Firstly I'd say there's a few places in which the term 'social' is used in
particular specialised senses, including but not limited to:
* circumstances in which others' contributions directly influence one's
own choice of term, and the extent to which this seeding effect exists on
sites where that mechanism is available is a topic in itself
* circumstances in which tagging is explicitly applied for a shared aim,
ie. to mark up resources for a group or community of individuals (I think
this and the above possibly approach Pete's definition)
* circumstances in which what Alla Zollers calls 'performance tags' are
used, ie. tags that act as a performance by the author - she and I did a
study across a bunch of sites on this in spring. Stuff like chan or
slashdot memes (failsiteisfail), expressive statements (SOfiveminutesago,
artistsidsleepwith). Then there are linguistic phenomena; snowclones,
characteristic multi-word expressions, intentionally bizarre
orthography...
* Probably a load of others...
There's a point where tagging and microblogging link arms and wander off
together.

§ **DATASET ENTRIES**
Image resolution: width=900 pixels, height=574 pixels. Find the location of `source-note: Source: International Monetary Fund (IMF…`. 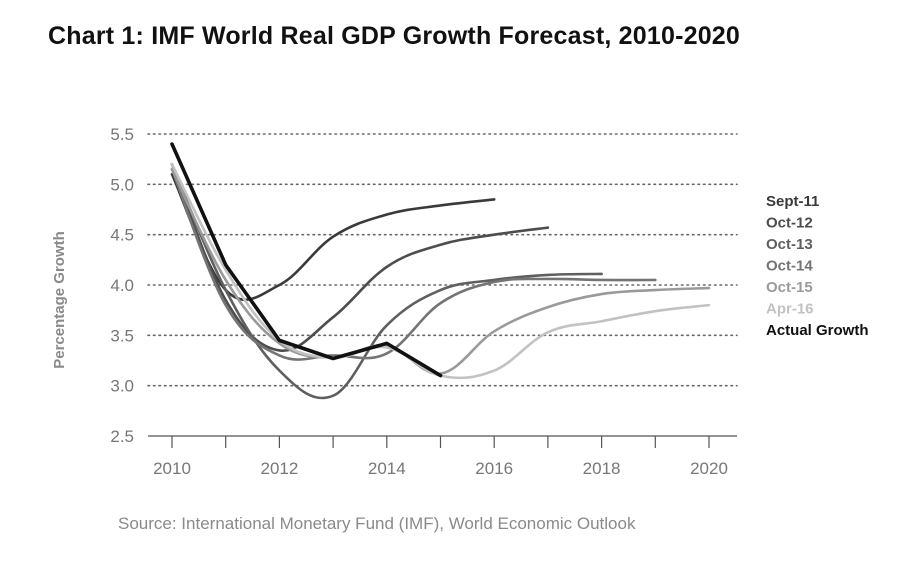

source-note: Source: International Monetary Fund (IMF… is located at coordinates (377, 524).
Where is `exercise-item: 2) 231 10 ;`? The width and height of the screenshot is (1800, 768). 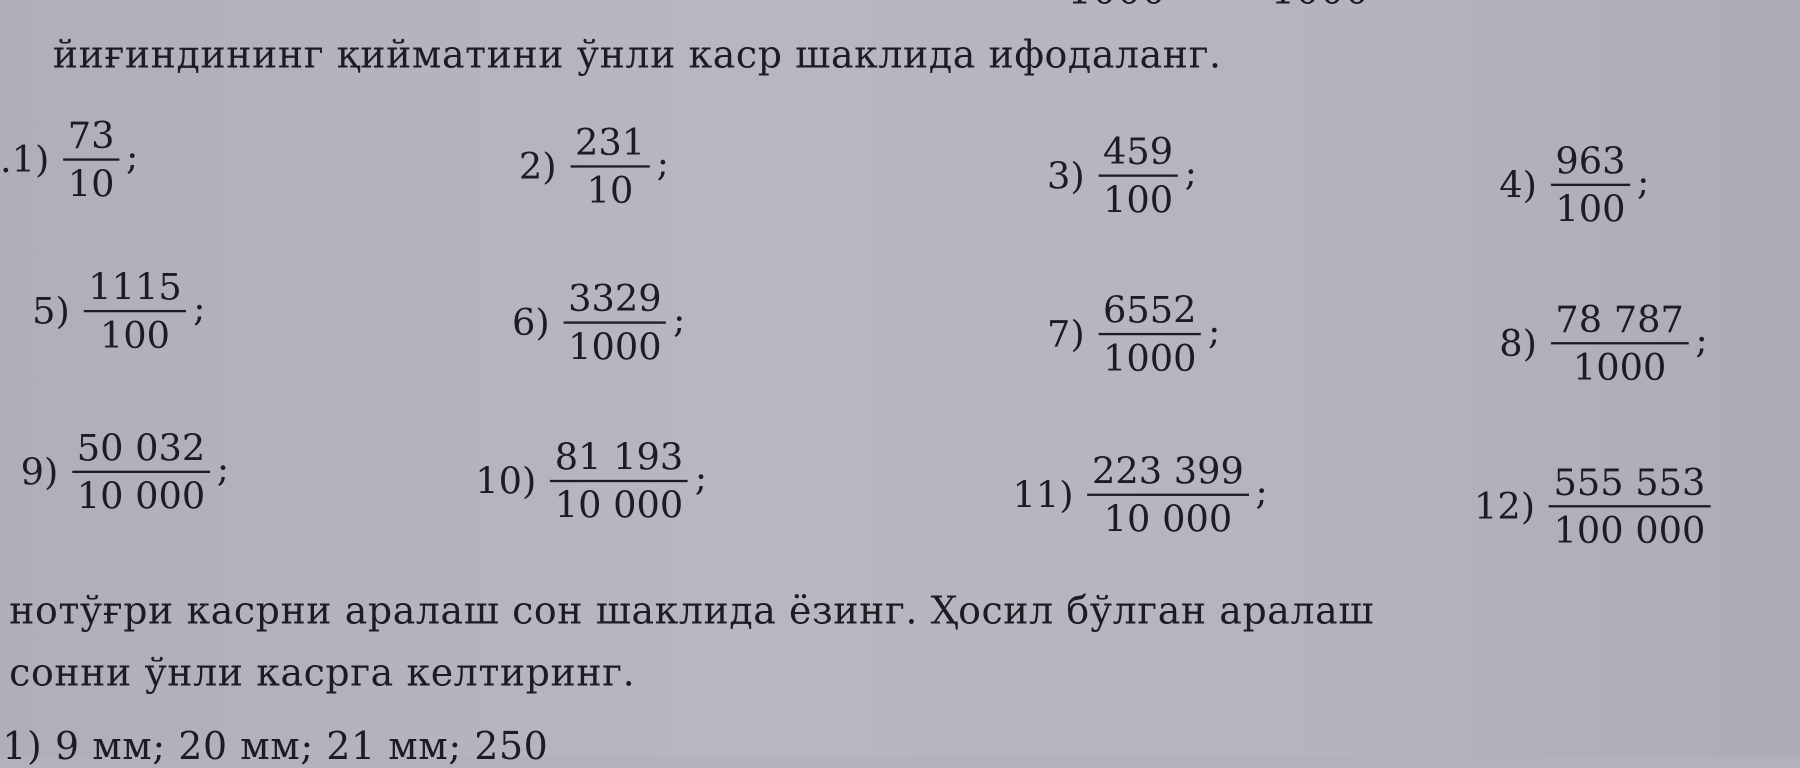 exercise-item: 2) 231 10 ; is located at coordinates (594, 166).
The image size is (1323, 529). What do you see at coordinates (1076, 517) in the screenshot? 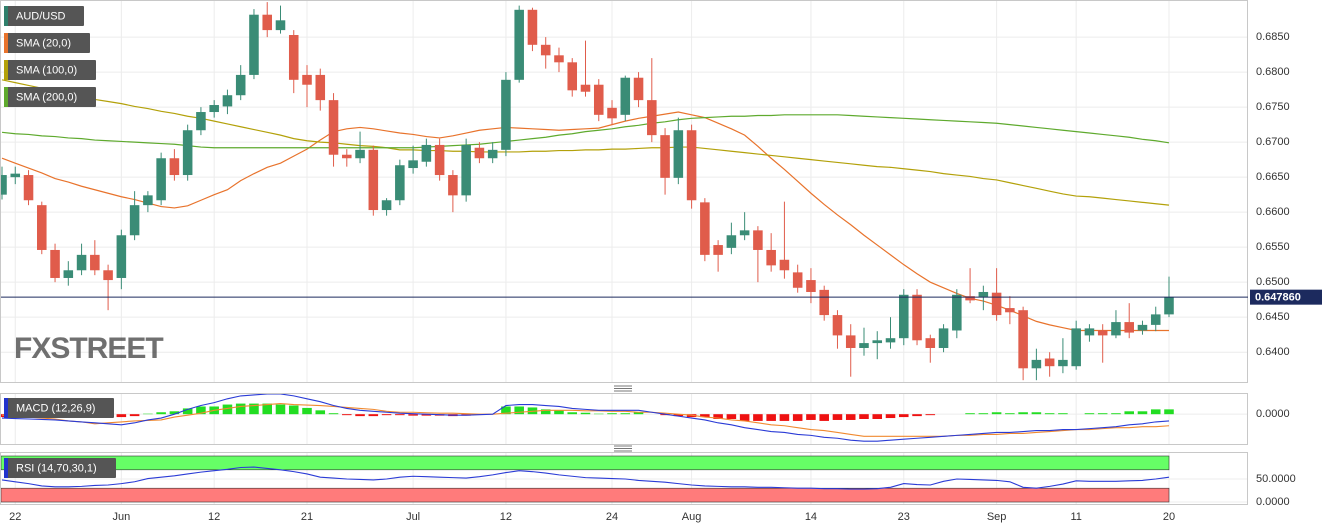
I see `x-tick-label: 11` at bounding box center [1076, 517].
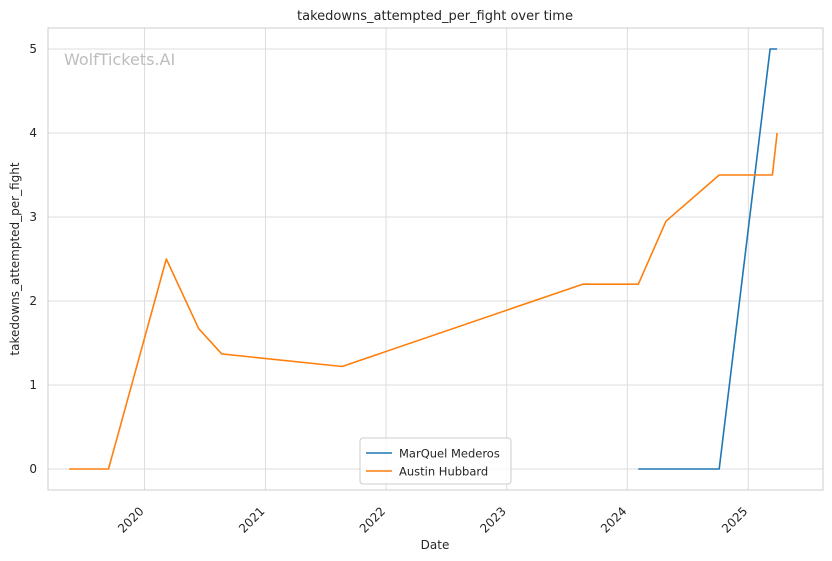 The width and height of the screenshot is (832, 561). What do you see at coordinates (33, 49) in the screenshot?
I see `y-tick-label: 5` at bounding box center [33, 49].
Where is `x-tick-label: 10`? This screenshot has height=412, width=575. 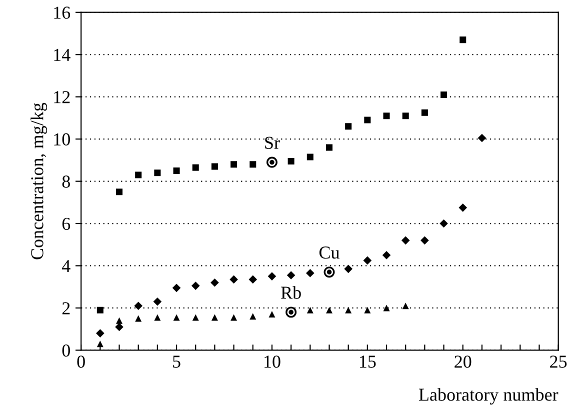 x-tick-label: 10 is located at coordinates (272, 362).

§ **REQUIRED ACTIONS**
1 - In the text on social tagging, who is credited with the term "performance tags"?
2 - Write out word for word the part of the text on social tagging from "Firstly I'd say" up to and including "approach Pete's definition)".

§ **REPLIES**
1 - Alla Zollers

2 -
Firstly I'd say there's a few places in which the term 'social' is used in
particular specialised senses, including but not limited to:
* circumstances in which others' contributions directly influence one's
own choice of term, and the extent to which this seeding effect exists on
sites where that mechanism is available is a topic in itself
* circumstances in which tagging is explicitly applied for a shared aim,
ie. to mark up resources for a group or community of individuals (I think
this and the above possibly approach Pete's definition)